Hi! Been a while. There hasn’t been much to say on this subject recently even though I have been playing a lot! My progress has slowed a lot recently, which isn’t a good thing in itself, but is a sign that I’ve already achieved most of the easy improvements, so it’s gratifying in its own right. Anyway, here’s everything:
where I’ve been, where I’m going
- In July, I went to Sweden for a week to hang out and watch EVO with some friends, most of whom were strong (but mostly retired, to various degrees) UNI players, so I ran a few sets at least. Nothing special to say here, but I think I played pretty well and learned some important things.
- I hit S+ rank! I’ve been playing much less ranked as of late, so it was slow going, but it wasn’t especially hard either. My next long-term ranked goal is 2M RIP, which will probably be really hard!
- In a week or so, I’m off to Birmingham for VSFighting! I’m not entering the bracket, but I’m hoping to get lots of sets in. After that, it’s Drowning Pools in early October, and that’s my event schedule for the year.
- I’m planning on going to Frosty Faustings again in January, and I’m lightly debating the idea of entering the UNI bracket there. We’ll see!
in-game climbs and plateaus
- My awareness and mental stack have improved considerably. I’m still making some mistakes, but I feel far more comfortable than ever freestyling my stance usage in neutral and pressure, and coming up with strings on the fly. The new FF feint mark refresh is great for this!

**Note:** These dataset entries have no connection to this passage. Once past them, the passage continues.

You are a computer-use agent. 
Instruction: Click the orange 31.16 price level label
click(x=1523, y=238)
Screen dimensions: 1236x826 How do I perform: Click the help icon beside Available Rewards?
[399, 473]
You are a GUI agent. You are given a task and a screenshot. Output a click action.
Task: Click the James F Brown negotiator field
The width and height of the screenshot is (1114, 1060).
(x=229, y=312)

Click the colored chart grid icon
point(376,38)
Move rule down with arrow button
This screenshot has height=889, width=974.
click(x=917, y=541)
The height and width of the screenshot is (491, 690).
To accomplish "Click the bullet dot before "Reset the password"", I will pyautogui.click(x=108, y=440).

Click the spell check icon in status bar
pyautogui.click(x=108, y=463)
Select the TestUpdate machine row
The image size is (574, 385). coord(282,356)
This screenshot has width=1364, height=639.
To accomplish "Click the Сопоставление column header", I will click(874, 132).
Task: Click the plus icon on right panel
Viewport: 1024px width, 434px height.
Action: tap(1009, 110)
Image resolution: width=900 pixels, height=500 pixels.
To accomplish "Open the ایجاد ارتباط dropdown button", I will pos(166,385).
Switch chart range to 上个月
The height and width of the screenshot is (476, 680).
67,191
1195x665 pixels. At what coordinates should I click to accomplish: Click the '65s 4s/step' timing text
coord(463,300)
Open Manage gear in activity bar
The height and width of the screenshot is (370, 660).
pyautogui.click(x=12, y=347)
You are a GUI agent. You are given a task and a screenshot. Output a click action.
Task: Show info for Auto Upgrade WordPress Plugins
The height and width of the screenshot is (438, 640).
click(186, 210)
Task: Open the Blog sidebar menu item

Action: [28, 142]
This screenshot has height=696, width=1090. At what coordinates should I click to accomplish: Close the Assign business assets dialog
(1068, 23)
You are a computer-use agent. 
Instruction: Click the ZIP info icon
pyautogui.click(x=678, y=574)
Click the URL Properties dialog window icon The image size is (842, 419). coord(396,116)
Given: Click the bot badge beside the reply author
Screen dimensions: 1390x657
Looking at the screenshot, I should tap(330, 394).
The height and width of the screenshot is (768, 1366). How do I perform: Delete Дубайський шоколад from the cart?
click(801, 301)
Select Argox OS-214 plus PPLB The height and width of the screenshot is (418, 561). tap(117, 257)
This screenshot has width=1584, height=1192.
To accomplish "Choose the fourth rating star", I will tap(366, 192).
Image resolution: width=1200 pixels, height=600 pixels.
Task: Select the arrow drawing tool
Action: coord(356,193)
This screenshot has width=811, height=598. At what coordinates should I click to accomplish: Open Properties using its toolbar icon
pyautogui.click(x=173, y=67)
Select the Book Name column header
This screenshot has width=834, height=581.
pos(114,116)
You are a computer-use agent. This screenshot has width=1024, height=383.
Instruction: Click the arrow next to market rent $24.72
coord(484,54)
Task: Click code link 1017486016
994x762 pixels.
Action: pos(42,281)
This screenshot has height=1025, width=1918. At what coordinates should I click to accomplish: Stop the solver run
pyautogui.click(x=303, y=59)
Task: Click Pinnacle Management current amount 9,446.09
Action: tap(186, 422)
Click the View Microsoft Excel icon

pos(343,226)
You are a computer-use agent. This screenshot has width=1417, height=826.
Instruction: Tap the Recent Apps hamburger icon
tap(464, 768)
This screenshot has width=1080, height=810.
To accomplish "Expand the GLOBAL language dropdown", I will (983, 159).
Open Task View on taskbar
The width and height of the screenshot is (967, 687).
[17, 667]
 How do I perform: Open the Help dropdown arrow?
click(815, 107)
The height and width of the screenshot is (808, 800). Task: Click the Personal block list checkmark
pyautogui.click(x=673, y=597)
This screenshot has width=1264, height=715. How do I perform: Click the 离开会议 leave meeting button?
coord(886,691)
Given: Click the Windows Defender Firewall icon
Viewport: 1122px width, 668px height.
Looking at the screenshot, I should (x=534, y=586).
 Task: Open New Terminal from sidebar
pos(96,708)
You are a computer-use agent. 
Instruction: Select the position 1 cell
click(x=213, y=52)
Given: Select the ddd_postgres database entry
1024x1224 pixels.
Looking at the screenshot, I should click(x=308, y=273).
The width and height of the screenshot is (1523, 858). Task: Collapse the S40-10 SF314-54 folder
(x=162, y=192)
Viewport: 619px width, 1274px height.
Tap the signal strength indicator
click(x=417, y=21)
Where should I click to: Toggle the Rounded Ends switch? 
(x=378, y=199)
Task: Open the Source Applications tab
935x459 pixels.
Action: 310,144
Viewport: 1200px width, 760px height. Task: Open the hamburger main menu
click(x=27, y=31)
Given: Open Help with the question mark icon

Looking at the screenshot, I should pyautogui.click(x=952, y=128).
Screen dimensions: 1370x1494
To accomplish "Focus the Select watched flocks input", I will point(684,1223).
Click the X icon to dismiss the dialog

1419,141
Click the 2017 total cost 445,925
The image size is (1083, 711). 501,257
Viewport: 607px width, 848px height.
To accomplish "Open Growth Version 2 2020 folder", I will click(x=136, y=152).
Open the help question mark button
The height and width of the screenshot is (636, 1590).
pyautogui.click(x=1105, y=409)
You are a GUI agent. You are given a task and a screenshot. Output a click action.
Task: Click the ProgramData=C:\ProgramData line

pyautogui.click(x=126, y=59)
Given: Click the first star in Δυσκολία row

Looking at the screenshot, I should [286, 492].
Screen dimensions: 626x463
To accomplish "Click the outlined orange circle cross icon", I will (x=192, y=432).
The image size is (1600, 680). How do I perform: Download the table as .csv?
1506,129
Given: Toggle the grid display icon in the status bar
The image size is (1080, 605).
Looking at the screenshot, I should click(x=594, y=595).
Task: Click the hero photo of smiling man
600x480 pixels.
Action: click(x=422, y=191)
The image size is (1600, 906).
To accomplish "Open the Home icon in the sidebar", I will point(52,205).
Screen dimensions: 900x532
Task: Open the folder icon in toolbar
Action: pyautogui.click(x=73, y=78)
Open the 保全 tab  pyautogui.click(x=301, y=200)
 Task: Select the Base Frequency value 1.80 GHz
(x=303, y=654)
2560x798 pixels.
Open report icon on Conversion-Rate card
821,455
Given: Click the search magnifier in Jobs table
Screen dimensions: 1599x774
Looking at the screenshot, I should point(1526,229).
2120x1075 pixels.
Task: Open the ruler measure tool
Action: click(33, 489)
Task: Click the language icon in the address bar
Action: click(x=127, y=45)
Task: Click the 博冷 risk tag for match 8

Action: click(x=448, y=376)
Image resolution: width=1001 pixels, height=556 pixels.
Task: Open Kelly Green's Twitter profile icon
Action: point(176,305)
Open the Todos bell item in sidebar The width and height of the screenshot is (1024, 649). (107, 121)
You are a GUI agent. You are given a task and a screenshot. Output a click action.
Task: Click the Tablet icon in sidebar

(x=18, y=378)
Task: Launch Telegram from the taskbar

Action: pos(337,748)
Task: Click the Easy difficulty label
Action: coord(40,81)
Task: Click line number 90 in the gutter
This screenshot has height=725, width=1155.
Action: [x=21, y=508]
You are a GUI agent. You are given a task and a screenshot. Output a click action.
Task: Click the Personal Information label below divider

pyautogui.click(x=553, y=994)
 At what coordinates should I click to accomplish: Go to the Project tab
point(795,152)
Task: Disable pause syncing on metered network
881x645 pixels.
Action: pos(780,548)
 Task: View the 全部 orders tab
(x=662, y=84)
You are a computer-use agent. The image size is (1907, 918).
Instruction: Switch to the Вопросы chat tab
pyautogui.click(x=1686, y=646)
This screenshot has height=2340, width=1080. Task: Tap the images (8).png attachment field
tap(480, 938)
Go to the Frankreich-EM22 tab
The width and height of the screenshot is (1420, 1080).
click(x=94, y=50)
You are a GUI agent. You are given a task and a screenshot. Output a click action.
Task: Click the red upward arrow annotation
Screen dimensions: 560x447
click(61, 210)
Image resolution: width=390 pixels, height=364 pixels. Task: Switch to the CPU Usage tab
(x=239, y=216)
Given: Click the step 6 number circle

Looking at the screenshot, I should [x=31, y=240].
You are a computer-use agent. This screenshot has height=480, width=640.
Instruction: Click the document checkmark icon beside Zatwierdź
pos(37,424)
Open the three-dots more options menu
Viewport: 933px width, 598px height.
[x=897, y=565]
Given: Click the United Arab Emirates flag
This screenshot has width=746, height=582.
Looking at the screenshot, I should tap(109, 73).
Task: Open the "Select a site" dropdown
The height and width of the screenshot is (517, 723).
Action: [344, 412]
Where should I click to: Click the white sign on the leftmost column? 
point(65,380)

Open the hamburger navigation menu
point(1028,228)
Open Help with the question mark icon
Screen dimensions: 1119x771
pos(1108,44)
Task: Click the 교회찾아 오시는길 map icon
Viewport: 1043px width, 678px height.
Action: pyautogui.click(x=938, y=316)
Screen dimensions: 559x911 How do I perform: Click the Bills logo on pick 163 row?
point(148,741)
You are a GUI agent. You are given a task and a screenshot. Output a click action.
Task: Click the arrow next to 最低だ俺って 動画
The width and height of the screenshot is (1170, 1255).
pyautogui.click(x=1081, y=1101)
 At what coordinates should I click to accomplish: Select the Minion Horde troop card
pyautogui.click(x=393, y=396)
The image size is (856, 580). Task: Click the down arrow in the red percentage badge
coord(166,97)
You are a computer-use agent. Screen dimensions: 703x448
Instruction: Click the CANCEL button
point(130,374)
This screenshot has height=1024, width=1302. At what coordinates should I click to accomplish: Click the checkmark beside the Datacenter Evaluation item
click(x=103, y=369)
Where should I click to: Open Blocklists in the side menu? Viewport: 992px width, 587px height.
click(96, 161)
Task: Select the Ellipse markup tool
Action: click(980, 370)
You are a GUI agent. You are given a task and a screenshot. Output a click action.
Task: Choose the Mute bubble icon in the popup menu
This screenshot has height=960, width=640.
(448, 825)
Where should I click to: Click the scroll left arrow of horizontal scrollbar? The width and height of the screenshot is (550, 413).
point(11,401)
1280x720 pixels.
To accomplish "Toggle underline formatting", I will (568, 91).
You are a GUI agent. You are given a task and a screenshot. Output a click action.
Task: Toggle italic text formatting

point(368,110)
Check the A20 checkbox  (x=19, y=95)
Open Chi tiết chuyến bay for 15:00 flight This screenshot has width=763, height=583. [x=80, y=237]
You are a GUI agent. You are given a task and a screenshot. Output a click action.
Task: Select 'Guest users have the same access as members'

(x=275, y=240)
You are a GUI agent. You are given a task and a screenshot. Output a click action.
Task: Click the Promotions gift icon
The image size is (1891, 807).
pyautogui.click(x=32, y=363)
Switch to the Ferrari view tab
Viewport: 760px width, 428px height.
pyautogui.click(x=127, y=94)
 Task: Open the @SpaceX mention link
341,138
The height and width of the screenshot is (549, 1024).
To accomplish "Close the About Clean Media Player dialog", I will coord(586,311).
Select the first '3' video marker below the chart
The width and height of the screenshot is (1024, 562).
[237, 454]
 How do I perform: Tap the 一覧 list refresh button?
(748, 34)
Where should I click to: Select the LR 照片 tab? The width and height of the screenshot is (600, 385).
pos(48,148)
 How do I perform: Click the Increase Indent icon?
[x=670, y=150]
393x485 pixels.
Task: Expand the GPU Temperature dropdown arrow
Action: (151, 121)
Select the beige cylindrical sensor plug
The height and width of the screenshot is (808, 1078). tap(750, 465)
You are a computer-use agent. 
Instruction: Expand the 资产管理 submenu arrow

- My overall movement have improved as a result. I’m making better, more creative use of my teleports without throwing myself into RPS situations unnecessarily, and also applying stance jump much more, including threatening more empty jump lows and the like.
- I’m blocking so, so many more overheads recently than ever before. I still have bad sets where Orie 6B gets me nearly every time, but my overall block rate on overheads is much higher than usual.
- Other benefits of my slightly cleared-up mental stack are my continued growths in the arena of winning vorpal. I’m playing for cycle more often and more effectively than ever, and I’m even going as far as deciding to back off and stop pressuring to secure the cycle, which is something I’d never have done before.
- Speaking of winning vorpal, I’ve also made some explicit efforts to scout my opponent’s green shield habits. This is slow going, but it’s extremely strong (it’s how Yuzu wins vorpal, which is what wins sets) so it’s important to keep working on it.
- I mentioned last time that this character’s throw OS is annoying and that I’ll have to practice it. Well, I’ve practiced it.
- All this said, I’m still not applying spotdodge well. It’s a ludicrously powerful tool that is mostly absent from my gameplan, but I find it really hard! It shines most when used on reaction to specific options, which is something I’m not great at in general. I think I need to put a lot of training mode time into this, so I’ll work on it!
new stuff
- Yuzu survived two patches without getting hurt badly (in fact, she’s still probably the best character in the game). Still Getting Away With It!
- There’s a really cool new combo route which breaks UNI’s normal combo rules and allows Yuzu to do two jump cancels For Some Reason. It’s a relatively small optimization (most Yuzu optimizations are), but it’s fun and silly and does a couple hundred more damage than my current DP punish routes, so I’m using it.
- As I mentioned above, Yuzu received a change to FF feint that refreshes all of her stance marks, but she also got better frame data on her stance walk which does the same thing. There are both somewhat hard to apply, but I’m already implementing the former into my gameplan and intend to squeeze the latter in at some point.